Introduction: Posterior reversible encephalopathy syndrome (PRES) results from the failure of cerebrovascular autoregulation with subsequent extravasation of intravascular fluid into the cerebral interstitial space. PRES may rarely affect the spinal cord, termed PRES with spinal cord involvement (PRES-SCI).

Case report: A 34-year-old woman with untreated treated systemic lupus with lupus nephritis presented with altered mental status, blurred vision, and seizures. Initial blood pressure was 189/120 mm Hg.

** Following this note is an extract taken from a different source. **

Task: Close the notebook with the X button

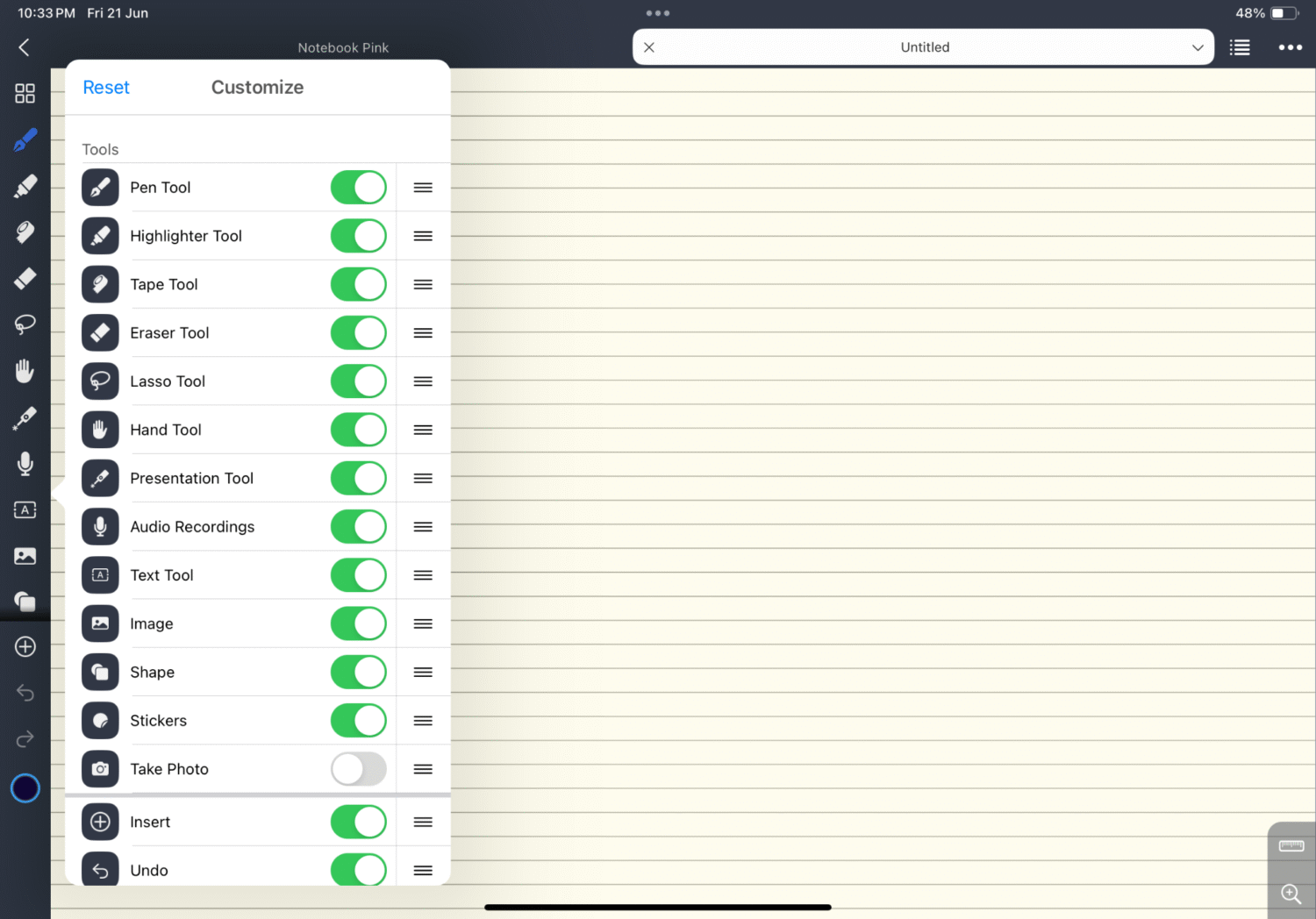Action: [648, 46]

The neurological exam was notable for encephalopathy, but otherwise there were no focal motor or sensory deficits. Brain magnetic resonance imaging (MRI) showed posterior predominate T2-hyperintense lesions in a pattern suggestive of PRES. Spine MRI revealed a nonenhancing longitudinally extensive lesion involving most of the cervical and thoracic spinal cord. Investigations for alternative causes of myelitis, including serum antimyelin oligodendrocyte glycoprotein and antiaquaporin-4 antibodies, were negative. The patient's encephalopathy, blurred vision, and seizures gradually resolved with blood pressure control.

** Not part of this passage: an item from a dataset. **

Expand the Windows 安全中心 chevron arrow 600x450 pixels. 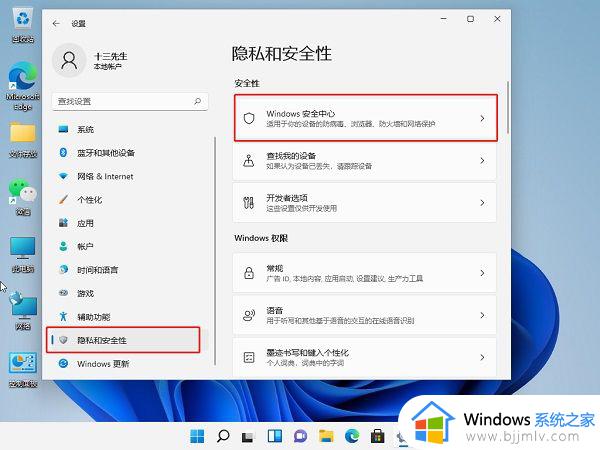482,119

Conclusions: PRES-SCI is a relatively rare but likely under-recognized variant of PRES. This diagnosis should be considered in patients with severe acute hypertension and nonenhancing longitudinally extensive T2-hyperintense spinal cord lesions. Patients may exhibit signs and symptoms of myelopathy or, conversely, may demonstrate minimal myelopathic features despite striking MRI abnormalities. Early recognition of PRES-SCI may obviate the need for further testing or empiric myelitis treatment.

脊髓受累后可逆性脑病综合征。
后路可逆性脑病综合征(PRES)是由于脑血管自身调节功能失效,导致血管内液体外渗至脑间质。press很少影响脊髓,称为press伴脊髓受累(press - sci)。病例报告:一名34岁女性,患有未经治疗的系统性狼疮并狼疮肾炎,表现为精神状态改变,视力模糊和癫痫发作。初始血压为189/120 mm Hg。神经学检查显示脑病明显,但其他方面没有局灶性运动或感觉缺陷。脑磁共振成像(MRI)显示t2高信号病变以后侧为主,提示PRES模式。脊柱MRI显示一无增强的纵向广泛病变,累及大部分颈、胸脊髓。其他原因的脊髓炎调查,包括血清抗髓磷脂少突胶质细胞糖蛋白和抗水通道蛋白-4抗体,均为阴性。患者的脑病、视力模糊和癫痫发作随着血压控制逐渐消失。结论:press - sci是一种相对罕见但可能未被充分认识的PRES变型,在患有严重急性高血压和非强化的纵向广泛的t2 -高强度脊髓病变的患者中应考虑这种诊断。患者可能表现出脊髓病的体征和症状,或者相反,尽管MRI异常明显,但可能表现出最小的脊髓病特征。早期识别press - sci可以避免进一步检查或经验脊髓炎治疗的需要。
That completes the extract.